Repeat every line of the data exactly, but not the pictures.

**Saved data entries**

※

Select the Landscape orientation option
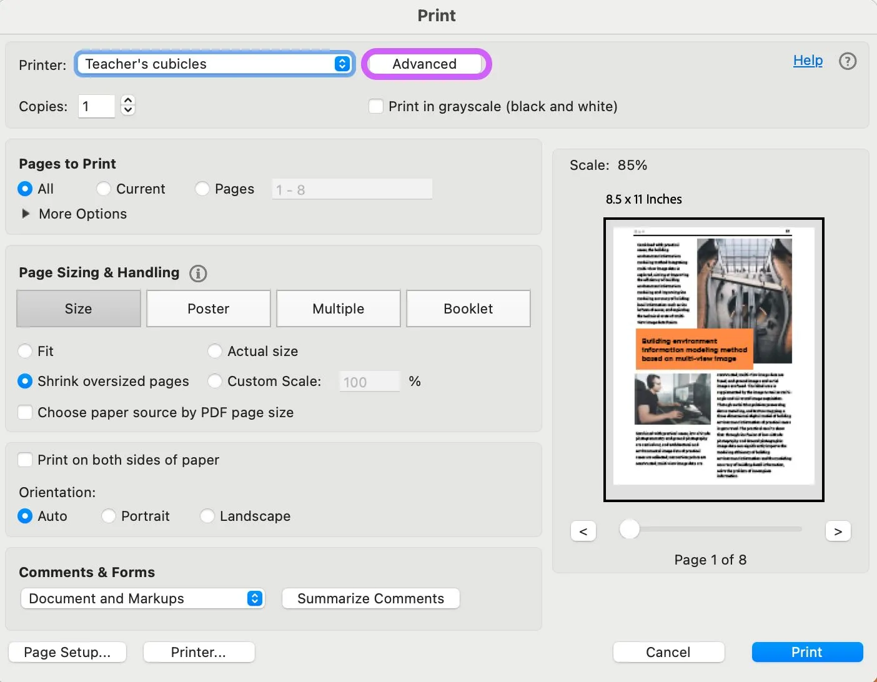 [207, 516]
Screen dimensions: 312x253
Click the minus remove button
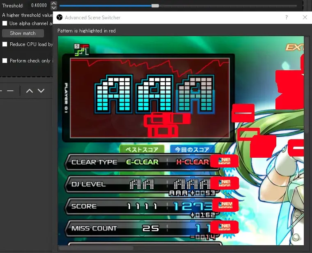point(10,91)
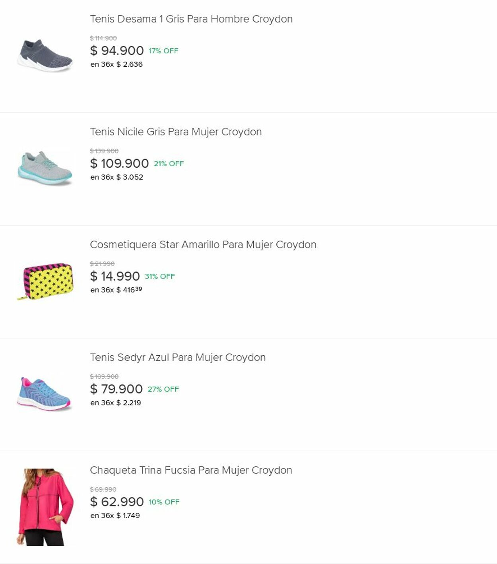Image resolution: width=497 pixels, height=564 pixels.
Task: Click the $ 79.900 price
Action: coord(116,389)
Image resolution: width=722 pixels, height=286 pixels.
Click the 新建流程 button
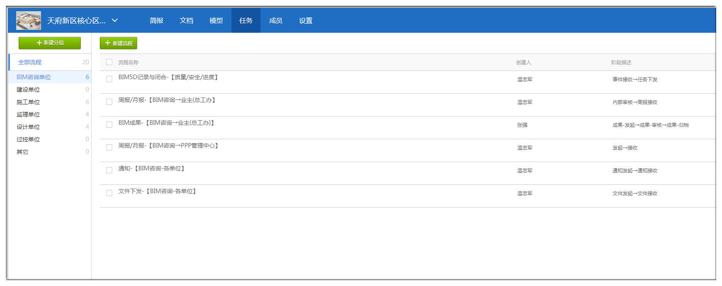118,43
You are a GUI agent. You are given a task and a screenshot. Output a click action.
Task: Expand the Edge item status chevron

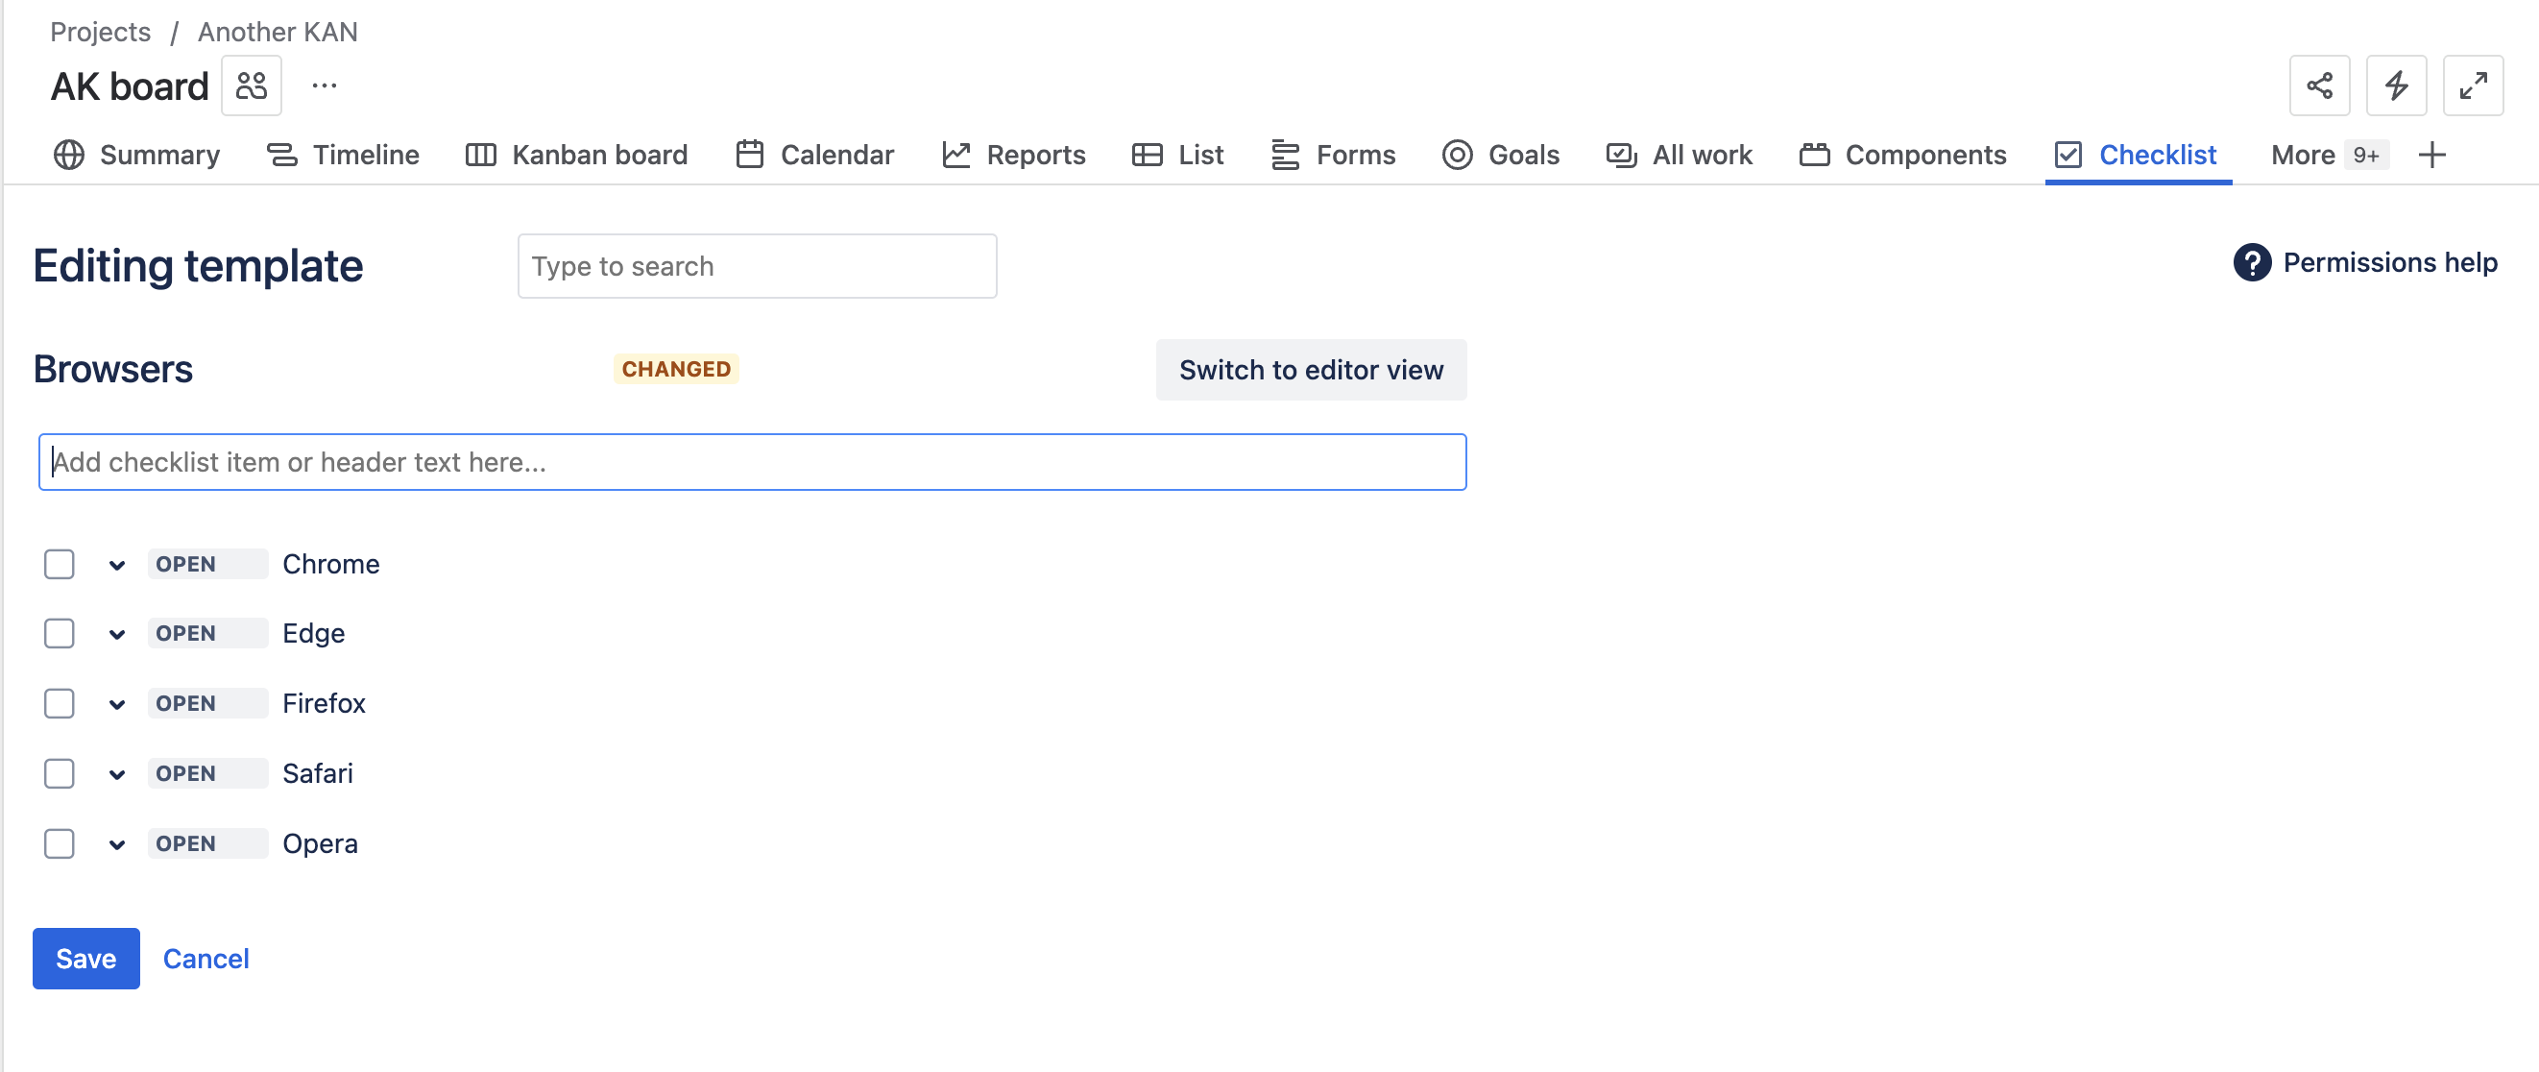tap(117, 634)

※

**Response to the exercise**
Select the Landscape orientation option
 [207, 516]
Screen dimensions: 312x253
Click the minus remove button
point(10,91)
Image resolution: width=497 pixels, height=564 pixels.
Task: Click the $ 79.900 price
Action: coord(116,389)
Image resolution: width=722 pixels, height=286 pixels.
Click the 新建流程 button
118,43
You are a GUI agent. You are given a task and a screenshot. Output a click action.
Task: Expand the Edge item status chevron

tap(117, 634)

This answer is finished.